*Activity*: Filter the entries below, keeping only lines with "will".

Stored records:
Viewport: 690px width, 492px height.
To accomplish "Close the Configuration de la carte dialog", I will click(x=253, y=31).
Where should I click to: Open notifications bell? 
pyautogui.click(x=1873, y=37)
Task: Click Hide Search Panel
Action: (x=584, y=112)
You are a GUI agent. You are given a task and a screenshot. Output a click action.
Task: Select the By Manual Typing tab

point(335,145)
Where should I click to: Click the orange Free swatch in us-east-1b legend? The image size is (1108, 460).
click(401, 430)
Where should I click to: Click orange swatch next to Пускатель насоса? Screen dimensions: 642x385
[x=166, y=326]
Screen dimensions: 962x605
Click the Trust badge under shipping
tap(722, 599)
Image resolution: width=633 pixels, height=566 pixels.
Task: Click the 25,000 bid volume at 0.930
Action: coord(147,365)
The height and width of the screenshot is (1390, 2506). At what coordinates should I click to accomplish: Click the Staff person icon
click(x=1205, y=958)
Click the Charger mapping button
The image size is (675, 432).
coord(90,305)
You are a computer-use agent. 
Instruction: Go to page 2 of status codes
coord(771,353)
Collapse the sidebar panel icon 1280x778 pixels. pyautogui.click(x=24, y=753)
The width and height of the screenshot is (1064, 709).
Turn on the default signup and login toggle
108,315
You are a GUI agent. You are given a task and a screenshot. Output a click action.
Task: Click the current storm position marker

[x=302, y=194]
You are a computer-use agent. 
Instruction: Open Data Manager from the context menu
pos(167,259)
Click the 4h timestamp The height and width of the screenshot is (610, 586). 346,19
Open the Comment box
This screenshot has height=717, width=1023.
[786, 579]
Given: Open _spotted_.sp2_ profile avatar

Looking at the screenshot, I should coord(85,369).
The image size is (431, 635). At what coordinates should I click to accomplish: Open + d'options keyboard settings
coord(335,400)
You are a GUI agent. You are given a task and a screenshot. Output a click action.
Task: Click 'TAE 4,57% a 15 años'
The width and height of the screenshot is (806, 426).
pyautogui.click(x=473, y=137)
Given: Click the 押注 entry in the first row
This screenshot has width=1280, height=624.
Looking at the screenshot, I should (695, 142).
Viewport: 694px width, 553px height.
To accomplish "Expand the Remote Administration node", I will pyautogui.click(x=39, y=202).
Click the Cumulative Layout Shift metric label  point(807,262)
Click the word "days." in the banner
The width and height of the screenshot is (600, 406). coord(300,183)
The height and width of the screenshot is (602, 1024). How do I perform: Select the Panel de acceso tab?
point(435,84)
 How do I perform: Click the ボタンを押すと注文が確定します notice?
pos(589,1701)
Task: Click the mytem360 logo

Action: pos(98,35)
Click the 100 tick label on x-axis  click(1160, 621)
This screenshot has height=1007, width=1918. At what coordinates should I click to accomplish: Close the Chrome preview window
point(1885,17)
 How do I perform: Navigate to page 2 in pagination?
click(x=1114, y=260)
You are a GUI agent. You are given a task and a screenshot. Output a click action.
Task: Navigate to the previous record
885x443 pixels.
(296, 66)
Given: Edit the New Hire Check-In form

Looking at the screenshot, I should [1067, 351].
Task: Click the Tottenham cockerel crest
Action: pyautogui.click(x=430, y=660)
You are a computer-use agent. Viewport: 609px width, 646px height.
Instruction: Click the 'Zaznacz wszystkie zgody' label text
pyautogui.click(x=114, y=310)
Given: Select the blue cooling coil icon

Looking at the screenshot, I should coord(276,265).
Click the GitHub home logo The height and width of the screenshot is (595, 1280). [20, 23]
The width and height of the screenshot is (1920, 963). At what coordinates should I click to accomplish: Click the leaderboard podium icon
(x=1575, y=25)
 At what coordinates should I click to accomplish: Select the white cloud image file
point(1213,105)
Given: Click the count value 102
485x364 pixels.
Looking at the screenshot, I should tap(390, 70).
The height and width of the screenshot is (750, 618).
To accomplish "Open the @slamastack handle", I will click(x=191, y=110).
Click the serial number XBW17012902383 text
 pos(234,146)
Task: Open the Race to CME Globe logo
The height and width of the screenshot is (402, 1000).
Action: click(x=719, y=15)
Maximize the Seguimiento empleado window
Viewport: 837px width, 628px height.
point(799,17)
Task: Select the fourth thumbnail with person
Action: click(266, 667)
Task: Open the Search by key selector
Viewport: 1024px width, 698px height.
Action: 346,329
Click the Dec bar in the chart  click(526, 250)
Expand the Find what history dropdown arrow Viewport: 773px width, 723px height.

*Task output*:
To accomplish "Close the Configuration de la carte dialog", I will click(x=253, y=31).
To accomplish "Expand the Remote Administration node", I will pyautogui.click(x=39, y=202).
To accomplish "Open the @slamastack handle", I will click(x=191, y=110).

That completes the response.